2006 Greater Sudbury election, Trustee, Rainbow District School Board, Area 1
| Candidate | Total votes | % of total votes |
|---|---|---|
| (incumbent) Gord Santala | accl. | . |

2006 Greater Sudbury election, Trustee, Sudbury Catholic District School Board, Ward Five
| Candidate | Total votes | % of total votes |
|---|---|---|
| (incumbent)Paula Peroni | 1,570 | 49.73 |
| Ted Szilva | 1,038 | 32.88 |
| Geraldine Meskell | 549 | 17.39 |
| Total valid votes | 3,157 | 100.00 |

==Follow-up==

The new council was sworn in on December 6, 2006. In his inaugural speech, Rodriguez laid out an ambitious "first 100 days" agenda for change in the city, which included eliminating the transfer fee on the city's TransCab service (which offers taxi service to residents of remote areas of the city not served by Greater Sudbury Transit), and creating citizen committees to oversee a number of projects, including the implementation of Floyd Laughren's report on service improvements in the amalgamated city, reviewing the city's recreational facilities and pursuing the creation of an arts centre, revising the city's corporate taxation base, pursuing economic growth opportunities in the health care sector, and devolving some legislative authority to the existing local community action networks.

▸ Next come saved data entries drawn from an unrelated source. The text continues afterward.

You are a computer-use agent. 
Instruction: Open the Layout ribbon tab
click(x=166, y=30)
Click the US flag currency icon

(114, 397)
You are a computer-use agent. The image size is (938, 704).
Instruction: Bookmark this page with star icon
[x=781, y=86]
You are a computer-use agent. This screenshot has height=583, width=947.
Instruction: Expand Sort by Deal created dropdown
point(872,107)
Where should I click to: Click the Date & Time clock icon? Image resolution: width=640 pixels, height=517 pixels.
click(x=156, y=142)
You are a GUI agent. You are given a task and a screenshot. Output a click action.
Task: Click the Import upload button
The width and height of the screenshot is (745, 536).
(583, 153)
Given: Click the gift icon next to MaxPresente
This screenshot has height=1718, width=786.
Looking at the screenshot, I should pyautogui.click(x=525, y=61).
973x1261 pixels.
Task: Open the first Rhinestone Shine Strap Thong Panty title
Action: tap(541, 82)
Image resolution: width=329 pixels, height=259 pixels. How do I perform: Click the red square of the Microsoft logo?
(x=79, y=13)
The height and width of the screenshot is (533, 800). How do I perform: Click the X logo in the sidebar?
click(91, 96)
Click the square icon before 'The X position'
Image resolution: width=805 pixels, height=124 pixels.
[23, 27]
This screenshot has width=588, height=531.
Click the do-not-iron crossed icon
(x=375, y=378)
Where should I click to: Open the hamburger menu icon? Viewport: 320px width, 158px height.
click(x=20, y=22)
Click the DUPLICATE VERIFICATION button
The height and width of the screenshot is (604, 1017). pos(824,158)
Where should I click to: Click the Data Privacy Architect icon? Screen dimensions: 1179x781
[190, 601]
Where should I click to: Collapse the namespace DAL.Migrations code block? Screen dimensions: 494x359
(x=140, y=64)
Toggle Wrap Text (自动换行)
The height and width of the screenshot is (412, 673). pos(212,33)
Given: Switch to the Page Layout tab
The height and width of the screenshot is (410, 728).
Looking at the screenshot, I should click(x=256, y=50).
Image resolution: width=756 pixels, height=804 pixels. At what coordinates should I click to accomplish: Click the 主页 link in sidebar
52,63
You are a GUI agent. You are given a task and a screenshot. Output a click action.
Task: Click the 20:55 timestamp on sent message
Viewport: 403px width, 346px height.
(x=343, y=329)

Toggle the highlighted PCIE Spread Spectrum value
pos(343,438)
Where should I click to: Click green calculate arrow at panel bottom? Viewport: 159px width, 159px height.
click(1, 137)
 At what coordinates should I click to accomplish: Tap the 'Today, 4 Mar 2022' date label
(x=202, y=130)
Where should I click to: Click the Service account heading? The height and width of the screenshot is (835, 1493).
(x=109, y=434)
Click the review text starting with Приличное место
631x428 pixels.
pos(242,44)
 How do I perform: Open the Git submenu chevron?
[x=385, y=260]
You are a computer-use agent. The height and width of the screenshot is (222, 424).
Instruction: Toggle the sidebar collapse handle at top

Rodriguez also ignited some controversy by making two unilateral decisions on his first day in office, reaffirming that stores in the city would not be permitted to open on Boxing Day and authorizing the Franco-Ontarian flag to be flown at Tom Davies Square. The latter decision invoked polarized opinion, with some praising the mayor for taking authoritative action and others criticizing him for isolating other cultural groups in the community.

Reynolds announced in December that she would be a candidate for the Liberal Party nomination for Nickel Belt in the next federal election, following Ray Bonin's announcement that he would retire from office at the end of the current parliamentary session. She later withdrew from the race, endorsing competitor Sylvain Beaudry; however, the nomination was ultimately won by Louise Portelance, who was also a defeated municipal council candidate in 2006.

Floyd Laughren tabled his committee report on January 10, 2007, making 34 recommendations for improvements in the city's municipal ward structure, communications, transportation, recreation and transit services. Rodriguez and most council members responded favourably to the report, indicating that they would attempt to implement as many of the recommendations as possible.